Revenue rose by 7.4% to EUR3.84 billion from EUR3.58 billion in the same period last year, while earnings before interest, taxes, depreciation and amortization, or Ebitda, fell 3.2%, to EUR610.8 million from EUR631.2 million. Ebitda was also adjusted upwards for 2006, to reflect payroll obligations.

The net profit figure was lower than analyst expectations of a 29% increase for the period. However, the revenue result was slightly higher than expectations of a 6.7% rise. Analysts had forecast nine-month net profit at EUR93 million and revenue at EUR3.82 billion.

"The results are lower than expectations" said Paris Mantzavras, analyst at HSBC Pantelakis Securities. "But the strategic plan will be the main focus rather than weak results," he added.

PPC, the de facto monopoly power producer in Greece, has seen profits shrink continuously since 2005.

The main reason is that PPC has been facing sharply higher costs for fuel, mainly oil, as well as high costs for energy purchases from third-party power producers - the so-called electricity pool. At the same time, the prices that PPC can charge consumers are tightly controlled by the government.

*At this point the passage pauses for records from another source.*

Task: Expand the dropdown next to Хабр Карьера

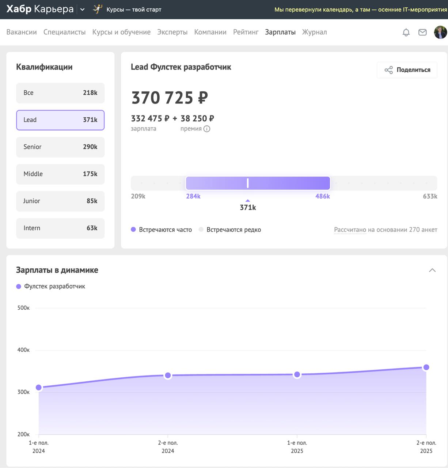Action: pos(83,10)
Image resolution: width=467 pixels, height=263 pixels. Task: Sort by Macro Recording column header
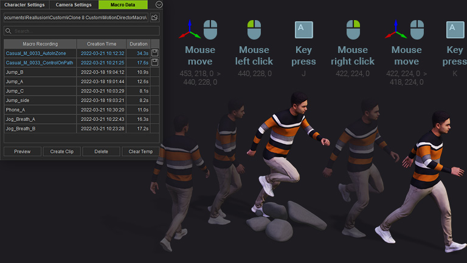click(x=40, y=44)
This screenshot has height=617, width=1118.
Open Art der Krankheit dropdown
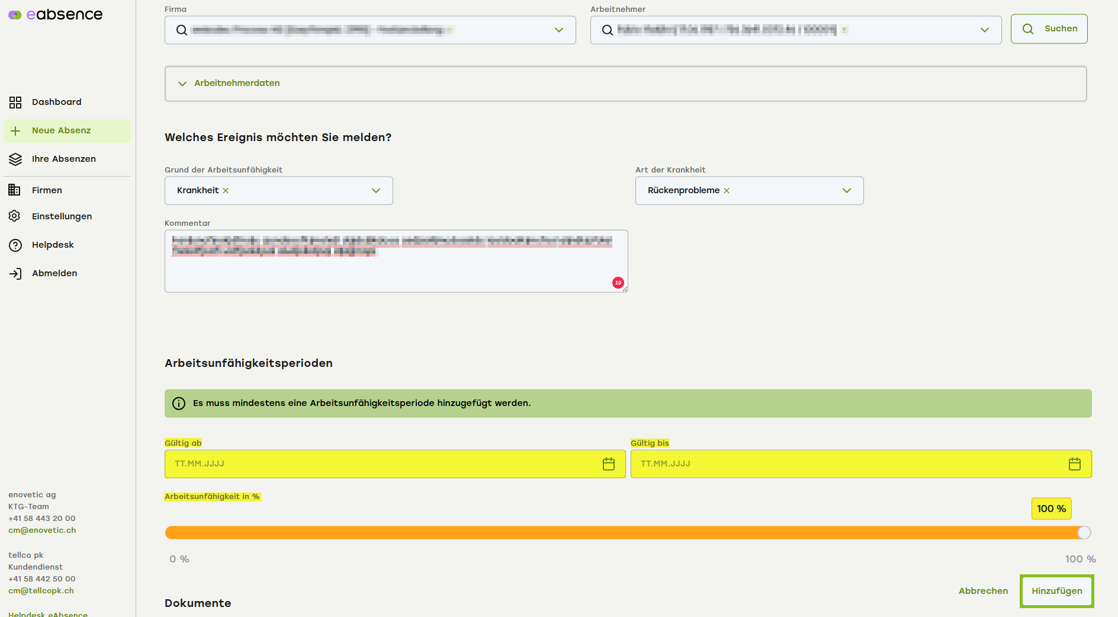[x=846, y=191]
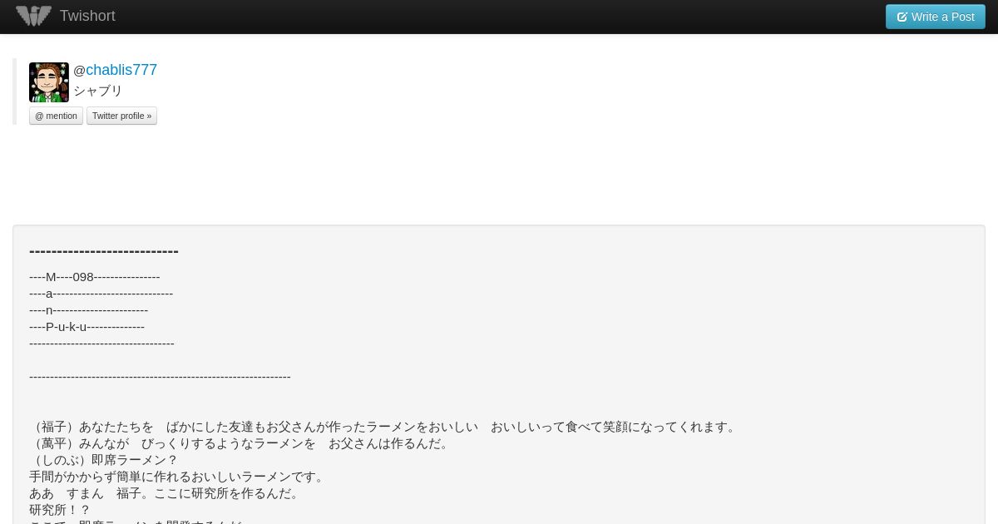The height and width of the screenshot is (524, 998).
Task: Click the longest dashed separator line
Action: point(160,377)
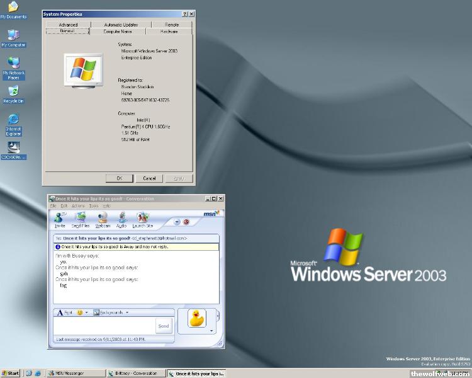
Task: Open the Recycle Bin desktop icon
Action: pyautogui.click(x=13, y=94)
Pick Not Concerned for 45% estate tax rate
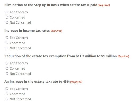Viewport: 135px width, 101px height. point(7,99)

Apart from low overall tariffs, PPC subsidizes farmers, islanders, large families, company employees and pensioners. The reduced tariffs to farmers alone cost the company some EUR158 million a year. Furthermore, the inhabitants of the islands that aren't connected to the mainland electricity transmission system pay the same tariffs as the rest of Greece - despite a much higher cost of supply.

"...tariff increases still do not reflect the real cost of electricity. Thus, the negative impact of the increased expenditure to cover electricity demand, was absorbed only to a limited degree," said Chairman and Chief Executive Takis Athanasopoulos in a statement.

He also said that had the company not substituted for the lack of hydro generation, it's nine-month profitability would have been about EUR180 million higher.

More specifically, during the nine month period, the expenditure for energy purchases increased by 34.5% to EUR492.4 million from EUR366.2 million in the same period last year.

At the same time, capital expenditure rose 18.6% to EUR584.8 million, mainly due to the development of mines and electricity generation projects, the company said.

PPC is scheduled to announce its strategic priorities Wednesday after the market closes. These are expected to range from intensifying the company's focus on cost control and on the management of power generation to developing other businesses, particularly in renewables and internationally.

Analysts hope to see a timeframe for cost-cutting, a capital expenditure program for refurbishing the company's existing plants and replacing aging ones, as well as an outlook for tariffs and the actual amount of PPC's public service obligations, for which current estimates range between EUR500 million and EUR1 billion.

PPC shares were down EUR0.50, or 2%, at EUR24.88. In the past 12 months to 20 November, the stock rose 29.5% on expectations of a restructuring, while the Athens Stock Exchange general index rose 11%.